As the answer, set down the lines below from the one containing "Select Robert Lewandowski (Polonia) entry" through the one containing "Select the Magic", exactly and inclusively, and no others.

------ INPUT FOR THIS TASK

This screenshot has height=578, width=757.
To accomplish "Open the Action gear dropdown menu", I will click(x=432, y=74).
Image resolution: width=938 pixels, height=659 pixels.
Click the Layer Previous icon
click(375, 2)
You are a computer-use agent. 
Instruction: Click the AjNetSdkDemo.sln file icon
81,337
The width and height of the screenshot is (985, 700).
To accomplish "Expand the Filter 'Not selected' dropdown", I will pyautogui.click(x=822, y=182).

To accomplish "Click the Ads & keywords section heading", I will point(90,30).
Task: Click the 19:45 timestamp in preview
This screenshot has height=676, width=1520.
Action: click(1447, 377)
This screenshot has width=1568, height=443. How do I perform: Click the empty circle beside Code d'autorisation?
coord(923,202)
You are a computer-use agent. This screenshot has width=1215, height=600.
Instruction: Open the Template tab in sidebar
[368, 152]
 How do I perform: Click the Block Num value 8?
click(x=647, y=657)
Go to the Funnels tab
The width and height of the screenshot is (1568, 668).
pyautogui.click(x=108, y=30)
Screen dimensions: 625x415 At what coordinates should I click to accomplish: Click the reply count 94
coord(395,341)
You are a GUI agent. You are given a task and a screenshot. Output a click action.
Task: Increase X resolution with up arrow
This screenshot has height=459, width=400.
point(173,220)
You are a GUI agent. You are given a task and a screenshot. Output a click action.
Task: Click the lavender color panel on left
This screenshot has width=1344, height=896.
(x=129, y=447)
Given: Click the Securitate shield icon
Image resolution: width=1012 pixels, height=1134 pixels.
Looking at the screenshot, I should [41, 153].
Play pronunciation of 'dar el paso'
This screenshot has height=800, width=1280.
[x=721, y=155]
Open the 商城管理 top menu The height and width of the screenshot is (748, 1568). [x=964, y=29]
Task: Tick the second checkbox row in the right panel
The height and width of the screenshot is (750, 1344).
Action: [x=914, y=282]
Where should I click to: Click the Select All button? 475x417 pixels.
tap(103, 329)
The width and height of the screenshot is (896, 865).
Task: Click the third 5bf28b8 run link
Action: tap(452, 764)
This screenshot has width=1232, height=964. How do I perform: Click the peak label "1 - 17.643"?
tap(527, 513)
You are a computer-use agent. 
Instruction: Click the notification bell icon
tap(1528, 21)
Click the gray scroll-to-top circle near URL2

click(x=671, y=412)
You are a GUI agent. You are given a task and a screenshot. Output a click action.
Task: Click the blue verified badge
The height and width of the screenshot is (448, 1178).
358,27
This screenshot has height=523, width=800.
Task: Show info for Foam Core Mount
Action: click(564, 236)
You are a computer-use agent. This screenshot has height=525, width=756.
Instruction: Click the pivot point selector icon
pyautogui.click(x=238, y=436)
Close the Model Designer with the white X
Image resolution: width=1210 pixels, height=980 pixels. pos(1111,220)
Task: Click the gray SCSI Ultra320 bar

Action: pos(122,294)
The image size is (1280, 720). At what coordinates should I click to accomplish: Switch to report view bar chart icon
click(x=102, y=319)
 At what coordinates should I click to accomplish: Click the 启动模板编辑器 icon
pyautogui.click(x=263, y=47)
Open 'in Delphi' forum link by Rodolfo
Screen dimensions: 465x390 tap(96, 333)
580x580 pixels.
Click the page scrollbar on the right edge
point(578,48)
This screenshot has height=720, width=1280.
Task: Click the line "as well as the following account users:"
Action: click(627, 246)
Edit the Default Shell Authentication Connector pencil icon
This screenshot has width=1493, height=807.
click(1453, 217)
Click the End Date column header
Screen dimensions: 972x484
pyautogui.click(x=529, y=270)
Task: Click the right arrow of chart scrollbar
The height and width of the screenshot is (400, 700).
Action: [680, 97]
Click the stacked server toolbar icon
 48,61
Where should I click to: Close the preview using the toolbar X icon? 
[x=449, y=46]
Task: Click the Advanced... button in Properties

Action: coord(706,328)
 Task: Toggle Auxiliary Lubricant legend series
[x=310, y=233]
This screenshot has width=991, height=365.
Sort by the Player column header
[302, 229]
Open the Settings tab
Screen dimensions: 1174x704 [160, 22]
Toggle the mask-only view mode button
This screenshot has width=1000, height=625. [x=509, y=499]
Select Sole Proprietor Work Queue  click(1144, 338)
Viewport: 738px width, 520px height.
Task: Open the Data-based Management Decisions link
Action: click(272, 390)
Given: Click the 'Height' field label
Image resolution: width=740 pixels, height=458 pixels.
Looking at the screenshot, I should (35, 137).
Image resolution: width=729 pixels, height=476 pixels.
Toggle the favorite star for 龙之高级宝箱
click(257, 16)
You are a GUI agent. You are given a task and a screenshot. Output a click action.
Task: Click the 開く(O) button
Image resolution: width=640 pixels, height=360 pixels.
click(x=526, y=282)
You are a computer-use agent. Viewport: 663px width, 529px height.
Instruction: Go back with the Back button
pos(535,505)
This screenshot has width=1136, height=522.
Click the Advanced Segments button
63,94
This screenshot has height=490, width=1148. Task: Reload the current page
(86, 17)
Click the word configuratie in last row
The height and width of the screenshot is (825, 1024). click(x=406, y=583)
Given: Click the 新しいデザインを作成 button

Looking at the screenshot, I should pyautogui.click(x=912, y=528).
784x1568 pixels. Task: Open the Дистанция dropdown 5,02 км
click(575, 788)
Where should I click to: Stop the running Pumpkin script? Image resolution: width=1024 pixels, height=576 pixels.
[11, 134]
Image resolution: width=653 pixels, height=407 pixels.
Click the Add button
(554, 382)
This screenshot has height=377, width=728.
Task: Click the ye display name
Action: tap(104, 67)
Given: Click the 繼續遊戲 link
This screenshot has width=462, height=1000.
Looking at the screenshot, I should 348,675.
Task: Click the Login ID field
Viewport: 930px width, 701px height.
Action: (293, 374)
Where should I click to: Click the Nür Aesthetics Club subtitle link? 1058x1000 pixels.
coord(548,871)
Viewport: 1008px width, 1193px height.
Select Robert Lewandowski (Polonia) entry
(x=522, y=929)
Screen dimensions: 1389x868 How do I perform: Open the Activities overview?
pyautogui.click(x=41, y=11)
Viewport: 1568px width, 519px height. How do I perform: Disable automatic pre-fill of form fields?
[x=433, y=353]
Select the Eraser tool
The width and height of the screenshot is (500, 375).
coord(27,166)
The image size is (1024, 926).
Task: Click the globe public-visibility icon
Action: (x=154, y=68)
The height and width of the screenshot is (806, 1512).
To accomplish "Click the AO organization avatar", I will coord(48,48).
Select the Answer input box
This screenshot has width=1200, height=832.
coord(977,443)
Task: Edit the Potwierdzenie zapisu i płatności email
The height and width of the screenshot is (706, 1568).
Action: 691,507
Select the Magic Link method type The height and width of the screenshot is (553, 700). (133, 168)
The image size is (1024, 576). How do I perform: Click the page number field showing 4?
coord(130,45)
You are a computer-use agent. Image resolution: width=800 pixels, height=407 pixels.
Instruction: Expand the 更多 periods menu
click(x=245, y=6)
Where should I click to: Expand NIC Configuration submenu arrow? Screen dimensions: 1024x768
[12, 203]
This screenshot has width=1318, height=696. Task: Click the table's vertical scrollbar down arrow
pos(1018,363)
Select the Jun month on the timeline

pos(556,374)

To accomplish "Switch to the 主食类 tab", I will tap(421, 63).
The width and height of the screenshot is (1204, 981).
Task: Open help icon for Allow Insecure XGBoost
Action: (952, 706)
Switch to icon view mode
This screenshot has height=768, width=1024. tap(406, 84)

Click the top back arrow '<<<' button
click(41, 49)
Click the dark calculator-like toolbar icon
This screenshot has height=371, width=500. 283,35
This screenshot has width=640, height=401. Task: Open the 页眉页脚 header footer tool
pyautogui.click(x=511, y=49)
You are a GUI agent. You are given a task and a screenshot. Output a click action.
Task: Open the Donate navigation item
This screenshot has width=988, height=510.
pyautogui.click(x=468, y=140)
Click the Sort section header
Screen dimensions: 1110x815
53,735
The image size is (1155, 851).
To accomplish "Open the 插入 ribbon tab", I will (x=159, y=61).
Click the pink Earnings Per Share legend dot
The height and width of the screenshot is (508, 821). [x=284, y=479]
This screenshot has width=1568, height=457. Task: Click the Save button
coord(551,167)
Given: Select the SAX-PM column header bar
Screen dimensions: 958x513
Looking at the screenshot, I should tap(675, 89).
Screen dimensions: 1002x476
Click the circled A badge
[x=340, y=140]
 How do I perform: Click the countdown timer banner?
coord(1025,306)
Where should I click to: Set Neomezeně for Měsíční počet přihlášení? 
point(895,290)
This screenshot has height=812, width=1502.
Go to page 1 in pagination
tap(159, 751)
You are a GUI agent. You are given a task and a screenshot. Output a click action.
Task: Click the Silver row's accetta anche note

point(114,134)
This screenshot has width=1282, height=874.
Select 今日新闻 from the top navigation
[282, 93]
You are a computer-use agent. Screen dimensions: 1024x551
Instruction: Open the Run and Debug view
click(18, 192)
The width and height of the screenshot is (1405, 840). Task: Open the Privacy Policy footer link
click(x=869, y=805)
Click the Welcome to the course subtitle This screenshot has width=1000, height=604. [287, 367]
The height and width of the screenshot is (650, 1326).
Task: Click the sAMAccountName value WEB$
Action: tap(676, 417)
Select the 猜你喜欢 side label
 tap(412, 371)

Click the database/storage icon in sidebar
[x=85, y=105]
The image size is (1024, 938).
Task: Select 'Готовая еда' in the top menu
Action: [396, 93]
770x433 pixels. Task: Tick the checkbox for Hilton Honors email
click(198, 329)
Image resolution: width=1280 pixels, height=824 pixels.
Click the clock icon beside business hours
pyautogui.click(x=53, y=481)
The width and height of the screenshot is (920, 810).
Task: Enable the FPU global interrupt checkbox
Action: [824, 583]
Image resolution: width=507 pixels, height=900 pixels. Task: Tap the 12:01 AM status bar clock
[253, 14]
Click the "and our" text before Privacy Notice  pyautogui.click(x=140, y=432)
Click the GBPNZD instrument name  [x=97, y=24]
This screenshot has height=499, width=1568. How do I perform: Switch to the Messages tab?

------------

ANSWER TO THIS PROBLEM:
Select Robert Lewandowski (Polonia) entry
(x=522, y=929)
Screen dimensions: 1389x868 How do I perform: Open the Activities overview?
pyautogui.click(x=41, y=11)
Viewport: 1568px width, 519px height. How do I perform: Disable automatic pre-fill of form fields?
[x=433, y=353]
Select the Eraser tool
The width and height of the screenshot is (500, 375).
coord(27,166)
The image size is (1024, 926).
Task: Click the globe public-visibility icon
Action: (x=154, y=68)
The height and width of the screenshot is (806, 1512).
To accomplish "Click the AO organization avatar", I will coord(48,48).
Select the Answer input box
This screenshot has width=1200, height=832.
coord(977,443)
Task: Edit the Potwierdzenie zapisu i płatności email
The height and width of the screenshot is (706, 1568).
Action: 691,507
Select the Magic Link method type The height and width of the screenshot is (553, 700). (133, 168)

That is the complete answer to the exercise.